Hard failover is the failover type triggered by the automatic failover when the Cluster Manager determines that a node is unavailable and eligible for automatic failover. To read more about this, see Using Automatic Failover.

Hard failover affects each of the services slightly different, depending whether they are on the same server or instance or whether they are using Multi-Dimensional Scaling and are on different servers or instances.

Hard Failover Effect on Nodes Running the Data Service

If the failed-over node is running the Data service, the cluster initiates multiple operations to make an active set of vBuckets available as soon as possible. Perform a hard failover only when there is a full compliment of replica vBuckets available to promote for each Bucket. For example, if you have four nodes running the Data service, and one node has failed, there are 256 active and 256 replica vBuckets missing from the cluster.

The vBucket resources will look like below:

The moment you initiate a hard failover (either by using the Couchbase Web Console, CLI, REST API or automatic failover), the Couchbase Cluster Manager communicates with the remaining nodes in the Data service to begin the process. The Cluster Manager has information about the location of all active and replica vBuckets across the cluster, as well as about the physical topology of the cluster. It knows which vBuckets were active on the failed node and which of the still existing nodes in the cluster house their corresponding replica vBuckets.

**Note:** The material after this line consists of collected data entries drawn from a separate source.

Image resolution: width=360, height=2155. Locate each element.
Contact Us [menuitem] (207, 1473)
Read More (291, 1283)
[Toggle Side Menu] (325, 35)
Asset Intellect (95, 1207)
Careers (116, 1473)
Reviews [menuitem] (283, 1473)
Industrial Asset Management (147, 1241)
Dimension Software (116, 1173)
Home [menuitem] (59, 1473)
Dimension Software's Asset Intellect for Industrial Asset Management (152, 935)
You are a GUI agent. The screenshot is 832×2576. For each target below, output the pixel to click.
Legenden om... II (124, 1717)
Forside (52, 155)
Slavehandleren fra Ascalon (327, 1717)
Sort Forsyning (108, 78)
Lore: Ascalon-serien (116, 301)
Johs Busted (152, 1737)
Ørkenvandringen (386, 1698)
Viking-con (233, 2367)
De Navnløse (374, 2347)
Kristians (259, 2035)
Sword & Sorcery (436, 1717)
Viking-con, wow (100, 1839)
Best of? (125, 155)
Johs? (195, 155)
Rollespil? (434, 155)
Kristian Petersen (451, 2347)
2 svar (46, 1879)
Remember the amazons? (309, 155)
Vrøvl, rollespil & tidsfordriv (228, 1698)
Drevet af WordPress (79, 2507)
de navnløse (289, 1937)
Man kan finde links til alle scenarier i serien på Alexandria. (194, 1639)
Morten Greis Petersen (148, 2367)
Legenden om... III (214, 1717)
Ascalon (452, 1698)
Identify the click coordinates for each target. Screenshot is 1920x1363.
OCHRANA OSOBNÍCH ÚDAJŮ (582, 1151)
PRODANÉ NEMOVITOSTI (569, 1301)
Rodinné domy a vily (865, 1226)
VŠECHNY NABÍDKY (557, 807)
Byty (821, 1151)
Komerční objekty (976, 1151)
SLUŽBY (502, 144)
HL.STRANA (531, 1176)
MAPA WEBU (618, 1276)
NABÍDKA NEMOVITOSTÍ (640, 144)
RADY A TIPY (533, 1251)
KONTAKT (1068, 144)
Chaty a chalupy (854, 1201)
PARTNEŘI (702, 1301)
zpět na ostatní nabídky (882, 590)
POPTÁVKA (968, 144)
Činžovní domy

  • The Cluster Manager directs the remaining nodes to promote the replica vBuckets to active status on those nodes. There is no movement or copying of data. The replicas already exist on the remaining nodes; it is simply a matter of flipping their status from replica to active. Therefore, promotion between the statuses is nearly instantaneous on the affected vBuckets.
  • Since the replica status changes represent a cluster topology change, the Cluster Manager communicates the new cluster map to the client SDKs, other clusters replicating to it via XDCR, and so on.

The entire process, from initiating the node failover to completion, is usually in the single-digit milliseconds timeframe. The timing will vary slightly depending on the number of buckets and vBuckets residing on the failed node.

When the process is complete, there will be no vBuckets left on the failed-over node, but the node is still not fully ejected from the cluster. The cluster is considered to be in a degraded state, both regarding the missing node and High Availability; as the corresponding replica vBuckets on the remaining nodes of the cluster have been sacrificed to get 100% of the data running. Unless there were already additional replica data sets for each bucket, the cluster could not withstand another node going down. The cluster does not auto-regenerate missing vBuckets, and once it is degraded it narrows your recovery options. The cluster also must avoid to introduce a cascading failure and potentially make a minor problem more severe. Therefore, the cluster needs to be returned to a stable state as soon as possible.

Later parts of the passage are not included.